Acute PE-induced increases in PAP 100% above baseline were immediately followed by significant decrease in all indices of PCEB-ACE activity. Without thrombolysis, they remained at low levels, while in the presence of thrombolysis, they significantly increased inversely proportionally to the decreasing PAP suggesting increasing recruitment of previously non-perfused capillary segments. Separate measurements of enzyme affinity constant and the product of enzyme mass with a kinetic constant ratio, showed stable enzyme function but suggested changing enzyme mass as the source of altered enzyme-substrate kinetics. Treating bovine aortic endothelial cells with either thrombin or perfusate from in vivo experiments with acute PE, failed to alter endothelial cell ACE activity. Streptokinase had no effect, both in vivo and in vitro. ETA-receptor blockade did not attenuate acute pressor responses to PE, but in the absence of thrombolysis, all enzyme-substrate kinetic parameters were significantly improved after the first hour of PE. Since this was abolished in the presence of immediate thrombolysis, ET-1-mediated endothelial dysfunction may be superimposed on the hemodynamic burden post-PE, later in the pathophysiological course. Animal pretreatment with superoxide dismutase, catalase and dimethylurea (known to ameliorate endothelial ACE dysfunction in vitro), did not have any effect. Exhaled NO gradually and steadily declined even in the absence of any intervention, but the decrease was more pronounced and immediate in the presence of acute PE. Thrombolysis, although partly reversing the post-thromboembolic decrease in ACE activity indices and lowering PAP, did not have any effect upon peak exNO levels. ETA-blockade transiently increased exNO levels 2.5 min post-PE and exNO remained in significantly higher levels compared to non-ET A-blocker pre-treated groups.

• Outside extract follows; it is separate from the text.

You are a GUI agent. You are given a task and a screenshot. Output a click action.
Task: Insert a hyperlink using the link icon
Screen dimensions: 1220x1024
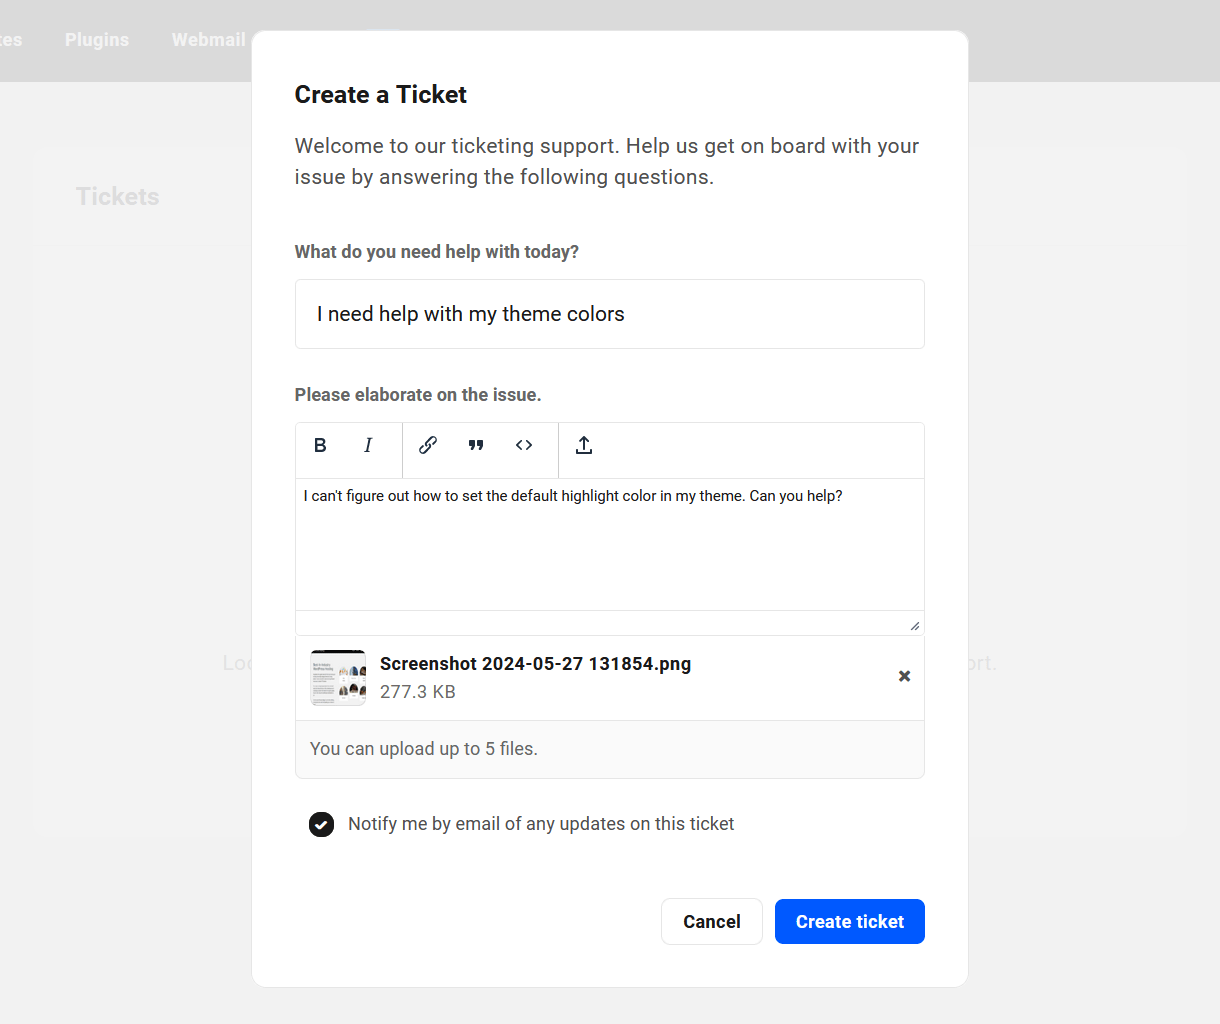tap(428, 445)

This study demonstrates that acute PE followed by thrombolysis, decreases and subsequently increases and normalizes PCEB-ACE activity inversely proportionally to altered pulmonary hemodynamics. This phenomenon is due to mechanical occlusion rather than endothelial dysfunction, which, however, could complicate vascular luminal loss in the absence of thrombolysis, an effect which may be ET A-receptor mediated. ExNO significantly decreases immediately after PE—an effect reversed by ETA-receptor blockade—independently of restoration in hemodynamics or endothelial ACE activity.